Emily Floyd is lecturer at Monash, Art Design and Architecture and is represented by Anna Schwartz Gallery, Australia.
Atlanta Eke
Atlanta Eke is an Australian artist, dancer and choreographer working internationally. She was a DanceWEB Europe scholarship recipient 2010 in Vienna, and has received NextWave Kickstart 2011, Dancehouse Housemate residency 2012 in Melbourne, an ArtStart Grant recipient and has recently been nominated for a Green Room Award.
Atlanta has recently performed the work of Marina Abramovics and Joan Jonas at the Kaldor Public Art Project #27: 13 Rooms in Sydney.

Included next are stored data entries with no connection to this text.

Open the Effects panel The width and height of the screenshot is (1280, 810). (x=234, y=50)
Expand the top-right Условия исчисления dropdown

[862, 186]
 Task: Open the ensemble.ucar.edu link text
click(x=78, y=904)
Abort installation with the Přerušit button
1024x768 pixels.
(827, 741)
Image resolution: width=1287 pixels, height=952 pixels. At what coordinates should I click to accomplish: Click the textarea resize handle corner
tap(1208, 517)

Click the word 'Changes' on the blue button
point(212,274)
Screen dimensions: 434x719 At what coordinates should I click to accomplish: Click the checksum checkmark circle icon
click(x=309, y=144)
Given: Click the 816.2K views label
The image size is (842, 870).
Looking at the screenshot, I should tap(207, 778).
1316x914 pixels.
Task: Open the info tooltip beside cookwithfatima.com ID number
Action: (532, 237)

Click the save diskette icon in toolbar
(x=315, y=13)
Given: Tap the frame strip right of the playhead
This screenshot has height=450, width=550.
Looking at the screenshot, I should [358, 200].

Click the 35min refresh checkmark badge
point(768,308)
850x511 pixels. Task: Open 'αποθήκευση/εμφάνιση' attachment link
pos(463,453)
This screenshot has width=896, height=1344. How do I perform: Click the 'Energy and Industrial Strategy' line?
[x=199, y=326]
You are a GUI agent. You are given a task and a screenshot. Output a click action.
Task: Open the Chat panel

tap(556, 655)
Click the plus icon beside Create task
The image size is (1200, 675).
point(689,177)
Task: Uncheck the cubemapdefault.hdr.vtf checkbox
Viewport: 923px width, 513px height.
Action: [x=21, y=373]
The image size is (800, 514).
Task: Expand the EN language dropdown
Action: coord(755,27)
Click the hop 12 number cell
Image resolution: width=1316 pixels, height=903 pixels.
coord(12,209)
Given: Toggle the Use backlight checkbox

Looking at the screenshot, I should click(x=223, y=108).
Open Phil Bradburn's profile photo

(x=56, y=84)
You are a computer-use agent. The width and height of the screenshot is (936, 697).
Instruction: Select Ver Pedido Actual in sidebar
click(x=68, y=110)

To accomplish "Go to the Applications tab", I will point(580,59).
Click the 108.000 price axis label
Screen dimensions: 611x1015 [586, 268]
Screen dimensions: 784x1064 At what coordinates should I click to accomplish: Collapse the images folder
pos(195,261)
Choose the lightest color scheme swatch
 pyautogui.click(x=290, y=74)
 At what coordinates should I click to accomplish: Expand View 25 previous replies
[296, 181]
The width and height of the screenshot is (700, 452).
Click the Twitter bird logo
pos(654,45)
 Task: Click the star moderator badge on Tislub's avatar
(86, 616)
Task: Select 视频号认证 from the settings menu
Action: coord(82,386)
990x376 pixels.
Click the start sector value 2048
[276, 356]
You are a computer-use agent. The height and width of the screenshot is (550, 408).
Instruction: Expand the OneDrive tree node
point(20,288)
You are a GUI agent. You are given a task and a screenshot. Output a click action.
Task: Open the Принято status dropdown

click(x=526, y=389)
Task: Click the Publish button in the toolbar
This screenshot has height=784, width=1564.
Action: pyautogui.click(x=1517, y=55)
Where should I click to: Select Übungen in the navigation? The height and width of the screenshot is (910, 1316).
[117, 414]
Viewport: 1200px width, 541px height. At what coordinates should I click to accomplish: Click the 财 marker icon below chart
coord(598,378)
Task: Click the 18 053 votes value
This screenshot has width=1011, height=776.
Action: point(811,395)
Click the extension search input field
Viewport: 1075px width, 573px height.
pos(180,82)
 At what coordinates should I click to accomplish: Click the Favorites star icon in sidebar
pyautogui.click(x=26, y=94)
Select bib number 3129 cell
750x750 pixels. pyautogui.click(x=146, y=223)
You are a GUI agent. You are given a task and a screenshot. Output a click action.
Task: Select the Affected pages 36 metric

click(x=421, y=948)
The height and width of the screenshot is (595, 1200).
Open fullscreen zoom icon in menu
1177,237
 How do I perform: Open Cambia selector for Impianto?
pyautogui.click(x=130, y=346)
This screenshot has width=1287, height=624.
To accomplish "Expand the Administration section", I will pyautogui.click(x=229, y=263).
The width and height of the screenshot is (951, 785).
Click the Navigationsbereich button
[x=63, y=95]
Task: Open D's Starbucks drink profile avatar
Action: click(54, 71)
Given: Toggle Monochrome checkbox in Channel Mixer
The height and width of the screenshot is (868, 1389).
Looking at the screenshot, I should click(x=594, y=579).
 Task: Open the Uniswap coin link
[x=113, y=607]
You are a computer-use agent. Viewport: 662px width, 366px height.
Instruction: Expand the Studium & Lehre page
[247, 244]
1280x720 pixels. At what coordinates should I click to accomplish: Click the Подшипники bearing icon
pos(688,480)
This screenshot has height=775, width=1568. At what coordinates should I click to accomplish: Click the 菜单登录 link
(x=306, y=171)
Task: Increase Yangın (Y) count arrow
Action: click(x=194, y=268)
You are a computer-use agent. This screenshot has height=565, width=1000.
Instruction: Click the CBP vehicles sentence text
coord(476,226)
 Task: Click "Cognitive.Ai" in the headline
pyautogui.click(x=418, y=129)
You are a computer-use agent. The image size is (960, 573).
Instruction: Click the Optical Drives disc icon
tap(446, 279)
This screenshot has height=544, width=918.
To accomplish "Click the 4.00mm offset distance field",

Atlanta has recently premiered her work Fountain at Chunky Move and is the recipient of the 2014 inaugural Keir Choreographic Award for her latest work, Body Of Work.
Juliana Engberg
Juliana Engberg is artistic director of the Australian Centre for Contemporary Art, Melbourne. She is a professorial fellow at Monash University and adjunct professor at RMIT University, and was the artistic director of the Biennale of Sydney 2014: You Imagine What You Desire.
Mish Grigor
Mish Grigor is a performance maker, writer and curator based in Sydney. She is one third of the performance group POST, whose work has been seen around Australia. Their works include Oedipus Schmoedipus, Who’s the Best?, Shamelessly Glitzy Work, Swimming Home in Heels, Everything I Know About the Global Financial Crisis in One Hour and Gifted and Talented.
In 2014 POST will travel to the UK to tour Everything I Know About The Global Financial Crisis In One Hour, as well as undertaking a residency at In Between Time Festival, Bristol and The Junction, Cambridge.
Mish’s solo and other collaborative works have been presented at Next Wave, Perth Institute for Contemporary Arts and Lismore Regional Gallery, amongst others. In 2014 she is presenting Man O Man at Festival of Live Art, Melbourne, and at Vital Statistix, Adelaide.
From 2009 to 2011, she was co-director of The Imperial Panda Festival, co-director of Quarterbred, and co-founder of Tiny Stadiums. Mish is working with UK/Belgian company Reckless Sleepers to devise their new piece EMPIRE and recently had a residency at NES Iceland. Mish has Honours in Performance Studies from UNSW, and a Bachelor in Performance Making (Theory and Practice) from UWS.